By following these steps, you can effectively manage and troubleshoot SLURM components by checking their logs.

Checking Logs

To manage and troubleshoot nodes effectively, it's essential to check the logs. Assuming the rsyslog server and client are already installed, follow these steps to check the logs:

  1. Access the Node:

    • SSH into the node you want to check the logs for.
  2. Locate Log Files:

    • Log files are typically located in the /var/log/ directory. Common log files include:
      • /var/log/syslog - General system log.
      • /var/log/auth.log - Authentication log.
      • /var/log/kern.log - Kernel log.
  3. View Logs:

    • Use commands like cat, less, more, or tail to view the log files.
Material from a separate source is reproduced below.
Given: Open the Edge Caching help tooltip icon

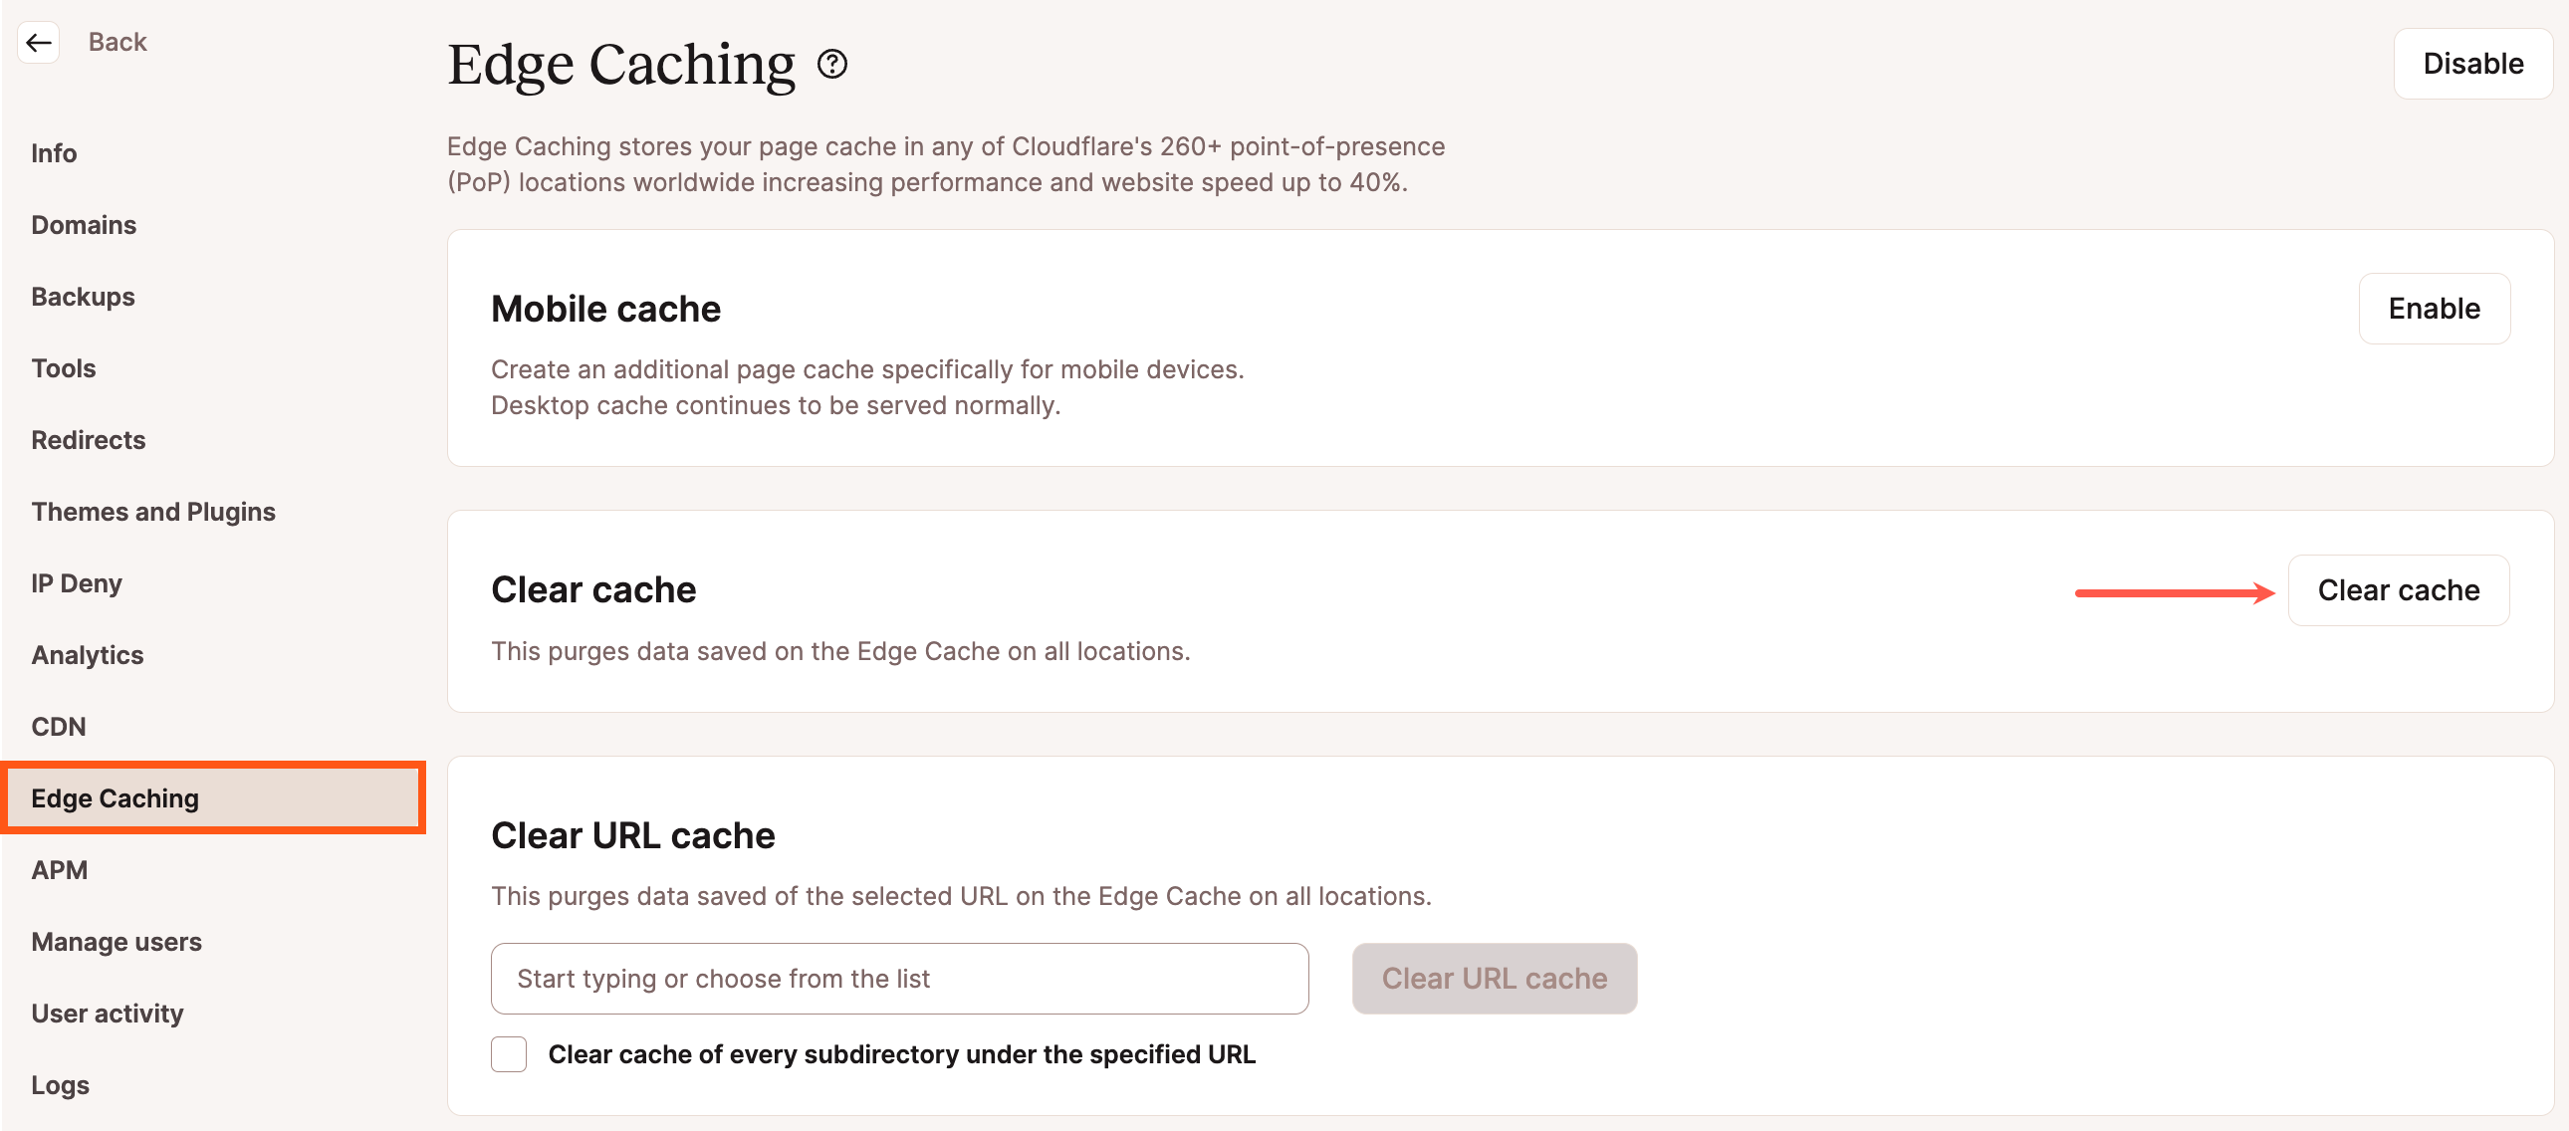Looking at the screenshot, I should click(x=832, y=65).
For example:
      tail -f /var/log/syslog
  4. Filter Logs:

    • Use grep to filter logs for specific keywords. For example:
      grep "error" /var/log/syslog
  5. Check rsyslog Configuration:

    • Ensure that the rsyslog configuration files (/etc/rsyslog.conf and files in /etc/rsyslog.d/) are correctly set up to forward logs to the rsyslog server.
  6. Verify Log Forwarding:

    • On the rsyslog server, check the logs to ensure that logs from the client nodes are being received. Logs are usually stored in /var/log/ on the server as well.

By following these steps, you can effectively manage and troubleshoot nodes by checking their logs.